The bright colour palette of modern pantomime costume makers comes in large part from comedia dell’ arte and the harlequinade tradition, which features bright patchworks of specific colours for each of the stock characters.
One of the most recognisable figures throughout the history of pantomime is that of the Dame. Often the part of a middle-aged woman. The Dame is traditionally a comic role played in drag by a male actor.
The Dame emerges onto the pantomime stage from the Music Halls of the Victorian era. Much of the comedy of this role is created through exaggerated versions of popular fashion – where her bustle might hamper a Victorian dame; a modern dame might encounter problems with her false lashes.

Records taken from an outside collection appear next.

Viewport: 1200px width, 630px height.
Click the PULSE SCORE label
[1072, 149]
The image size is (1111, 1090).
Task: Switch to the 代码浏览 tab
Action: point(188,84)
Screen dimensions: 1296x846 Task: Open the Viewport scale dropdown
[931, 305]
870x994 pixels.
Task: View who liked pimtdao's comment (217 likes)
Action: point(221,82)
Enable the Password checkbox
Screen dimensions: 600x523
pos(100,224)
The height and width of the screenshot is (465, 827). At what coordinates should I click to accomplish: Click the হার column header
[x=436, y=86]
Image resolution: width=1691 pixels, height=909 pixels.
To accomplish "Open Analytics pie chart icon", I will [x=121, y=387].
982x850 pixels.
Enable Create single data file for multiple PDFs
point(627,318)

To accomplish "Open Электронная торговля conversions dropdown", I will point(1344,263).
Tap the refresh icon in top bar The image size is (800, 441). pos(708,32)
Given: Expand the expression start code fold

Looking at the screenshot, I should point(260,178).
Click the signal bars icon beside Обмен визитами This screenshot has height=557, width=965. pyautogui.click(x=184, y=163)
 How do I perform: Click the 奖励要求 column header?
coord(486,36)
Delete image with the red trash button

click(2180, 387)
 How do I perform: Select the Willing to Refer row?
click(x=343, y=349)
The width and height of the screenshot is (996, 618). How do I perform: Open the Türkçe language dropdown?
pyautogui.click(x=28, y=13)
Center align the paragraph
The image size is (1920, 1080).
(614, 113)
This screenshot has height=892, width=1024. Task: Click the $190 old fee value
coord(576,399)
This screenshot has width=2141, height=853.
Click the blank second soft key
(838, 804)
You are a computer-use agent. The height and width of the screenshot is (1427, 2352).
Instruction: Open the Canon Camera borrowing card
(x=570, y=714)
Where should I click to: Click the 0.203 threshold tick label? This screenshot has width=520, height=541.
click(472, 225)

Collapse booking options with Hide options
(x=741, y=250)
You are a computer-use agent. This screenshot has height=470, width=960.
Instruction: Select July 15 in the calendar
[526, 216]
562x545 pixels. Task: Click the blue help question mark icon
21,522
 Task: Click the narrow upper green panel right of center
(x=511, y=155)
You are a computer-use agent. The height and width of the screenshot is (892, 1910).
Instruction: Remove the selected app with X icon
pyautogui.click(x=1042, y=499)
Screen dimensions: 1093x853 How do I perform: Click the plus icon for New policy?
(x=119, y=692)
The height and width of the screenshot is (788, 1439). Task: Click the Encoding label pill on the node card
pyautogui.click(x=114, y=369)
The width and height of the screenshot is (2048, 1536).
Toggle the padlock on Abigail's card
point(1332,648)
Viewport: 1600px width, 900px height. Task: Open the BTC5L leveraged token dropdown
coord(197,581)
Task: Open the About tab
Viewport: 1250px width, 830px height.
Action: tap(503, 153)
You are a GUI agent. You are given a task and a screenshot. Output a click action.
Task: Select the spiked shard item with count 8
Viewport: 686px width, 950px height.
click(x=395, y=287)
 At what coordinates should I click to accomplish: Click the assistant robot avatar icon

Despite accusations of datedness from some quarters, the figure of the Dame still has such immediate comedic implications for most people that even a few seconds of Jeremy Paxman dressed as Aladdin’s Widow Twankey was enough to send audiences into Twitter meltdown.
The Principle Boy
The tradition of the ‘principle boy’ being played by a woman is of about the same age as the Dame tradition, but is on the decline in modern theatres.
Due to laws restricting the use of child actors on the stage, the role of the principle boy was routinely performed by women by the middle of the 19th century. In a period of famously prudish moral attitudes, the opportunity for a woman to act in tights and a tunic for a role such as Peter Pan was unsurprisingly very popular.
This is a tradition that has gone back and forth over the past century of the history of pantomime as to whether the role is played by men or women.
Although the current trend is for the principle boy to be played by a man, the trend can be reversed very quickly by a particularly renowned performance – such as Cilla Black’s period playing Aladdin in the 70s-80s.
Pantomime is, of course, still a flourishing institution, with audiences flocking to see their favourite plays year on year. Even in the chaotic year of 2020, panto companies are finding new and innovative ways to give audiences the chance to yell ‘it’s behind you’ as they always have done.